O cenário político nacional foi sacudido nesta quinta-feira por novas revelações sobre o racha interno na família Bolsonaro. Um vídeo divulgado pela ex-primeira-dama Michelle Bolsonaro trouxe à tona divergências profundas com o senador Flávio Bolsonaro (PL-RJ) a respeito das estratégias eleitorais para o pleito de 2026. O foco do conflito seria a formação de alianças regionais, especificamente no estado do Ceará, onde os interesses do clã parecem não mais convergir.
Divergências sobre alianças estratégicas
Michelle descreveu um episódio tenso em que ela e o enteado discordaram frontalmente sobre o apoio a uma chapa que incluiria nomes ligados a Ciro Gomes. Enquanto o senador Flávio Bolsonaro defende uma articulação mais pragmática para ampliar a base de apoio no Nordeste, Michelle mantém uma postura mais ideológica, resistindo a composições com figuras que historicamente se opuseram ao governo de seu marido. Essa disputa interna reflete o desafio do Partido Liberal em unificar o discurso para as próximas eleições.
Analistas políticos apontam que essa exposição pública de fragilidade pode comprometer a coesão da direita brasileira. O racha não é apenas familiar, mas representa duas visões distintas dentro do bolsonarismo: uma que busca a sobrevivência política por meio de coligações tradicionais e outra que preza pela manutenção da pureza do movimento conservador. A crise ocorre em um momento em que a oposição tenta se reorganizar para enfrentar o governo atual.
Impacto no planejamento para 2026
A repercussão do vídeo foi imediata nos bastidores de Brasília, gerando desconforto entre parlamentares do PL. Muitos temem que a instabilidade familiar afete o desempenho da legenda nas eleições municipais, que servirão como termômetro para a disputa presidencial de 2026. Flávio Bolsonaro, por sua vez, tem evitado declarações públicas agressivas, tentando minimizar o impacto das falas da ex-primeira-dama e focar na coordenação política do partido.
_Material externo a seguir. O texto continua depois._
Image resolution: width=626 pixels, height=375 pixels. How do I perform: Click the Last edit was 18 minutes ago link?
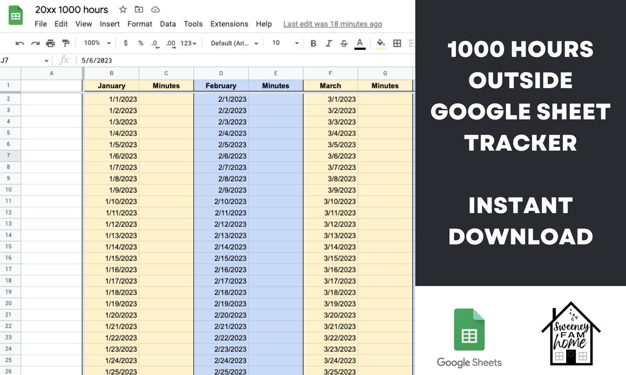pyautogui.click(x=332, y=24)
Por fim, a situação coloca Michelle Bolsonaro em uma posição de destaque e, ao mesmo tempo, de vulnerabilidade. Como presidente do PL Mulher, ela tem ganhado capital político próprio, o que gera ciúmes e atritos naturais com os filhos do ex-presidente. O desfecho dessa crise familiar e política determinará quem terá a palavra final sobre os rumos da oposição nos próximos anos, definindo as lideranças que conduzirão o projeto conservador no Brasil.